El caso es que hice las paces con Enrique; y es que uno tiene corazón de oro. Claro que también ayudó un poco lo del platazo de langostinos que me plantificó delante, porque a un servidor el marisco le pierde y, aunque en broma digo que yo en los bares sólo tomo San Patricio, San Domingo o San Gría.

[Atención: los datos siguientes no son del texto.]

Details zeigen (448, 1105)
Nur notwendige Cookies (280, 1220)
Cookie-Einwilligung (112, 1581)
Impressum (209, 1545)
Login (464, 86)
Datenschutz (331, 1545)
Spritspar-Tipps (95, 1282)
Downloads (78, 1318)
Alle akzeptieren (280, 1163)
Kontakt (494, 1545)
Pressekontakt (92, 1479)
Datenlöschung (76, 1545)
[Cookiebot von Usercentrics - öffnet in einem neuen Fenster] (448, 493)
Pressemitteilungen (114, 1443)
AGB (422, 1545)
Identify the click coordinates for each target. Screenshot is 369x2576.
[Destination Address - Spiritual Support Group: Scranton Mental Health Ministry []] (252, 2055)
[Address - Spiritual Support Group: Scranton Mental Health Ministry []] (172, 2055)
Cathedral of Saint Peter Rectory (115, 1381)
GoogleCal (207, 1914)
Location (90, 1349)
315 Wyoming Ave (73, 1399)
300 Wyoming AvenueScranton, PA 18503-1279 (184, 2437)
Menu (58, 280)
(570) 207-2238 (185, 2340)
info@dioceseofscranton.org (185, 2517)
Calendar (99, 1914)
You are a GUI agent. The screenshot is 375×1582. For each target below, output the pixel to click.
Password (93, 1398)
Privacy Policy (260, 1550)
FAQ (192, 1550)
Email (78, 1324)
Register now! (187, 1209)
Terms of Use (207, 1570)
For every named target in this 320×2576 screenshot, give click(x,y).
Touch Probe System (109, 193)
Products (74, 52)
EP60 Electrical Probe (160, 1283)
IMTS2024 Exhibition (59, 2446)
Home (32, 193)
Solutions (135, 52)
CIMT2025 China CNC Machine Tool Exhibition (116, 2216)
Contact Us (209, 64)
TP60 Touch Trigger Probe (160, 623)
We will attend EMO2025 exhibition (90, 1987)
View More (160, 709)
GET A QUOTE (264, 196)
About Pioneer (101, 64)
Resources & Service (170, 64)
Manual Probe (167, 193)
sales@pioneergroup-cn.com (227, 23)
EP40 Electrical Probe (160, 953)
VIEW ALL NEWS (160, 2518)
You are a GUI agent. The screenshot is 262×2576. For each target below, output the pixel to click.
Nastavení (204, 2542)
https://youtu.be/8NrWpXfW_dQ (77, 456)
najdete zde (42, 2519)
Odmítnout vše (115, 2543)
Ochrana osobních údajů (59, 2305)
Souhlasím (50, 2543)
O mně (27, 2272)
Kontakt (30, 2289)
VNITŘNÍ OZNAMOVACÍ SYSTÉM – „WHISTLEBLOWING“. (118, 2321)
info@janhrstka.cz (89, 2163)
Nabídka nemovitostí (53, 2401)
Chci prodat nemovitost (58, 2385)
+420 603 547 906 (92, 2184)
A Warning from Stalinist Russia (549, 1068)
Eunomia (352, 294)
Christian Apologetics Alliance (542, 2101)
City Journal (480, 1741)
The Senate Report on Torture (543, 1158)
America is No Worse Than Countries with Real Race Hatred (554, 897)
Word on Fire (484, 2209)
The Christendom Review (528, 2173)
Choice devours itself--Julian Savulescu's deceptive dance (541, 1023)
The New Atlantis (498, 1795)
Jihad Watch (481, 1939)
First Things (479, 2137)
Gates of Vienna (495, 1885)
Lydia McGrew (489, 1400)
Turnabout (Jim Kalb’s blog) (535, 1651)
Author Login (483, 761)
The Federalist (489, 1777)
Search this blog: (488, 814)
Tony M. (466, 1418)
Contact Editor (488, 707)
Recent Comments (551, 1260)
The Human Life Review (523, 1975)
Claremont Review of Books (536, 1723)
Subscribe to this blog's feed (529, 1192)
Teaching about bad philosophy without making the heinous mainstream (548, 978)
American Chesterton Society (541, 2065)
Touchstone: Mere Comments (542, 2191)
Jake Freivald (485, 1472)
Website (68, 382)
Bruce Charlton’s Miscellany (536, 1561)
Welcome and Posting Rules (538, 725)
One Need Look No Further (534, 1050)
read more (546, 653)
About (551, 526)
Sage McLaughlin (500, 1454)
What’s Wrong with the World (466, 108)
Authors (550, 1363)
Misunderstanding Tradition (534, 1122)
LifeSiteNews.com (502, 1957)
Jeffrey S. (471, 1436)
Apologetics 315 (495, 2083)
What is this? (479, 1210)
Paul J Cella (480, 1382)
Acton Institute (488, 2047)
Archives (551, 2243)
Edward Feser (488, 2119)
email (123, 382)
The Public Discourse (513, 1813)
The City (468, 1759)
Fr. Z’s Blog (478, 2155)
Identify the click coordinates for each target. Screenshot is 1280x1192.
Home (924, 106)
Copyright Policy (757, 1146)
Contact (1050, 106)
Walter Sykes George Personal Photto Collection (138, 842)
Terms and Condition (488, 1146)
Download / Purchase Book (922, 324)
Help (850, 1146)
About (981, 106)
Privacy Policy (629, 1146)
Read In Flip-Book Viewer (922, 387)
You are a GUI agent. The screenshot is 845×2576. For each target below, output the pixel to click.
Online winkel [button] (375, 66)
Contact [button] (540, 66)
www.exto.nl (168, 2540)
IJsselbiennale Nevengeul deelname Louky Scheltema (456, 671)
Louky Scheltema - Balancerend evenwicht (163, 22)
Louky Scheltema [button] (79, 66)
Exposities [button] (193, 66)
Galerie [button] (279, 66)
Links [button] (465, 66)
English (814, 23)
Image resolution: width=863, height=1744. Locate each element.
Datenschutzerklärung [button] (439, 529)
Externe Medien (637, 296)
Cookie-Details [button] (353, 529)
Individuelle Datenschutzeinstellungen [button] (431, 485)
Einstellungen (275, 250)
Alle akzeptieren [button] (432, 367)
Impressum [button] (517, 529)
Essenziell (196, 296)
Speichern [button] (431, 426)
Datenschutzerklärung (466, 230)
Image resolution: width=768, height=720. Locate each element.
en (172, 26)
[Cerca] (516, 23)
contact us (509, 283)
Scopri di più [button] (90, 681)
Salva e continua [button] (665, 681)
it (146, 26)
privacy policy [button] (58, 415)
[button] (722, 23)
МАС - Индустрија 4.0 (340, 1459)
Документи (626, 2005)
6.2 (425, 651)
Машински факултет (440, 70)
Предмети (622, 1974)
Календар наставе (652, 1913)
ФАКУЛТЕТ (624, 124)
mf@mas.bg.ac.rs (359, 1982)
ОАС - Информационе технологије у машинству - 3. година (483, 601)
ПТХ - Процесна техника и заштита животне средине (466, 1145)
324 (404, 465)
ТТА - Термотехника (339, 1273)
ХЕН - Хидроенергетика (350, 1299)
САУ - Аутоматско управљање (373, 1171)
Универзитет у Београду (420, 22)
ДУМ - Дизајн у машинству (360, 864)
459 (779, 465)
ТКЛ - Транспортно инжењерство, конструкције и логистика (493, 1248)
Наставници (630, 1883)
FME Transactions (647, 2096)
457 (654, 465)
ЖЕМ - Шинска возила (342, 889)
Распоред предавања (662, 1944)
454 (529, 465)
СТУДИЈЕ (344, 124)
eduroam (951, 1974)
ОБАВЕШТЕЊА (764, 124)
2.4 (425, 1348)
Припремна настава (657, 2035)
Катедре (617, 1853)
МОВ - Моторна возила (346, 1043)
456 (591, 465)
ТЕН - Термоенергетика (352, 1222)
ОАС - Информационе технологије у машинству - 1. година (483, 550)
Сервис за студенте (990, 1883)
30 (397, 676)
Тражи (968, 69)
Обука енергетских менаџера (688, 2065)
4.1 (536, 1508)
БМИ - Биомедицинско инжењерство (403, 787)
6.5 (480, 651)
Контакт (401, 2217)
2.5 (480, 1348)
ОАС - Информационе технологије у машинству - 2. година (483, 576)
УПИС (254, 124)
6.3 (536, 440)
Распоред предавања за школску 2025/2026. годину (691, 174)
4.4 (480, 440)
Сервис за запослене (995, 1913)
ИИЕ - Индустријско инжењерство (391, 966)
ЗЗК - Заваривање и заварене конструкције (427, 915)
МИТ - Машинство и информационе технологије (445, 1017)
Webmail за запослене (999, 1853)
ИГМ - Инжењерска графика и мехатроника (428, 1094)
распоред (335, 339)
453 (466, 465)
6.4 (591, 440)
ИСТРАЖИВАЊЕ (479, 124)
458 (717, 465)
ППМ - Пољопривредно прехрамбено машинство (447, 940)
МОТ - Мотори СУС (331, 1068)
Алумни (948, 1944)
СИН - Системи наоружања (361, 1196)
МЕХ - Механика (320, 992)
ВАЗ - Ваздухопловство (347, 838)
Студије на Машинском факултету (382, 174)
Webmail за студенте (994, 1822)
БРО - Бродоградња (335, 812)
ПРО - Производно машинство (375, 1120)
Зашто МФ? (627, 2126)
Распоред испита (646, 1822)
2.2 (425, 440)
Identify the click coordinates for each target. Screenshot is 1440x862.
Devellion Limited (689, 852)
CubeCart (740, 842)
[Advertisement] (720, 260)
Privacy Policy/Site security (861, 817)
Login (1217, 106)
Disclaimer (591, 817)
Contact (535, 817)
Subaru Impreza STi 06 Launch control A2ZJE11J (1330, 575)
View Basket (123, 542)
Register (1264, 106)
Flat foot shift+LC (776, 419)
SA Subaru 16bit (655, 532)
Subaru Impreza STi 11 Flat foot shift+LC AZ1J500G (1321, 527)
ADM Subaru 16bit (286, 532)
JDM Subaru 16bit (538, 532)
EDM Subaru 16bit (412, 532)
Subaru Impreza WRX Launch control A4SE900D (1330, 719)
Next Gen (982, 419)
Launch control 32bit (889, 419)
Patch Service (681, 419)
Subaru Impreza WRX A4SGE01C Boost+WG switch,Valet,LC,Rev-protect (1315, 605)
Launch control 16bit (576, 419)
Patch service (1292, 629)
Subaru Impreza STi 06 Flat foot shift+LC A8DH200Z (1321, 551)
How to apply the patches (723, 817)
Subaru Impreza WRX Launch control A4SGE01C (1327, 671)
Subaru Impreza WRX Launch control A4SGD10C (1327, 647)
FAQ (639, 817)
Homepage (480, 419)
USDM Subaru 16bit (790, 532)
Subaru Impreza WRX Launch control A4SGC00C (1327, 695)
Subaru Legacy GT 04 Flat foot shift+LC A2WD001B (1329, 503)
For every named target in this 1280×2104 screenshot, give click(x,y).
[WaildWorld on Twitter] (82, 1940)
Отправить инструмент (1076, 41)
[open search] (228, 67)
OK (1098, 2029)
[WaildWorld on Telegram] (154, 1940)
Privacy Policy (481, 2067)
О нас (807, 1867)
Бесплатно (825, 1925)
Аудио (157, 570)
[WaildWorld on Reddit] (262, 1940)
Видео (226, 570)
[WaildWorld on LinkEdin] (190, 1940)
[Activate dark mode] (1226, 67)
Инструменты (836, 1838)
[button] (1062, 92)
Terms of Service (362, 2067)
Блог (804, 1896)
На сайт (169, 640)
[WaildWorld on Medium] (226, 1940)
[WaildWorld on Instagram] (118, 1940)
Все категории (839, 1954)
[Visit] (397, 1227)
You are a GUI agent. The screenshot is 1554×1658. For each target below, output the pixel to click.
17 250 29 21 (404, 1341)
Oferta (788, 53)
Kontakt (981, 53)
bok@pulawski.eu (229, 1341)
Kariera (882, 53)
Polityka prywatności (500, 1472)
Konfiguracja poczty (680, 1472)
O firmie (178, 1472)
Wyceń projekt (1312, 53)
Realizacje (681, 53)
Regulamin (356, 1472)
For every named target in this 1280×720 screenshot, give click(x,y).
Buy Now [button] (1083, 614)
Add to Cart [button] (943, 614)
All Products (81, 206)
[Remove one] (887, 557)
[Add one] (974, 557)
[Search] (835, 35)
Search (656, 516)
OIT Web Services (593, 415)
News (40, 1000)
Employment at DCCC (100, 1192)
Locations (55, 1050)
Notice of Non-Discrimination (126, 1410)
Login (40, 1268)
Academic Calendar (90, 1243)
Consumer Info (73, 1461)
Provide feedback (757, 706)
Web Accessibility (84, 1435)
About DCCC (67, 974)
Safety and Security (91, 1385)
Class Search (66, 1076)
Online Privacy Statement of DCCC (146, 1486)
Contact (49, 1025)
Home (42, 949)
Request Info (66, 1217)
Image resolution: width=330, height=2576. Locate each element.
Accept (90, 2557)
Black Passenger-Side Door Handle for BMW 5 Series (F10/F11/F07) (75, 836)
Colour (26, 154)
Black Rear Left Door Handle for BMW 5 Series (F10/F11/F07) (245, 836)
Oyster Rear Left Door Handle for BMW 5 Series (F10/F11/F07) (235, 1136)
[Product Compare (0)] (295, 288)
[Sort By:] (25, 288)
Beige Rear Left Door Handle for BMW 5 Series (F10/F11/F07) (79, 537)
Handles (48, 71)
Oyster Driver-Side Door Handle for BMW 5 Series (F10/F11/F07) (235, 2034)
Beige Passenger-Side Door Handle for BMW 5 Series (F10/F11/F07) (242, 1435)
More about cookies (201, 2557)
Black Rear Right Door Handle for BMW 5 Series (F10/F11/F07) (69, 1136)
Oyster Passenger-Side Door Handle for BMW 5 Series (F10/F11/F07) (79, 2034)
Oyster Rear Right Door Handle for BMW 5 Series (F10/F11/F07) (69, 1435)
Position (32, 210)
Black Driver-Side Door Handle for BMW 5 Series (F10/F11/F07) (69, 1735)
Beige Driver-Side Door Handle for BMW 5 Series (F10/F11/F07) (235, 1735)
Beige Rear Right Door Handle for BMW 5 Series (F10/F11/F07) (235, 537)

Se me viene a la cabeza uno de esos días en los que la fuerza de voluntad me flaquea y en el que me tomé en un plis plas un señor cuenco de mousse de chocolate con un tocinillo de cielo encima y un chorreón generoso de Frangélico ante el estupor de mi vecino de barra, un ejecutivo con cara de bendito.
— Don Federico –me decía Enrique– no coma usted tan rápido, que le va a hacer daño, hombre.
— Es que se me ha hecho tarde y me está esperando mi mujer –le contesté mientras yo salía y el de la corbata se santiguaba como un poseso.
Bueno, me despido de ustedes. Hoy me siento un poco fatigado. Deben ser los tres o cuatro días que llevo en el hospital. Y eso que me están tratando como a un cura, pero claro, acostumbrado a comer diariamente en Becerra, lo que me dan aquí… como que no.
Menos mal que mañana por la mañana me darán el alta. Y además torea Curro. Y no sé por qué, tengo la impresión de que voy a verlo mejor que nunca.
Acertó Federico. Al día siguiente vio a su Curro desde el mejor palco posible: el de su Jefe.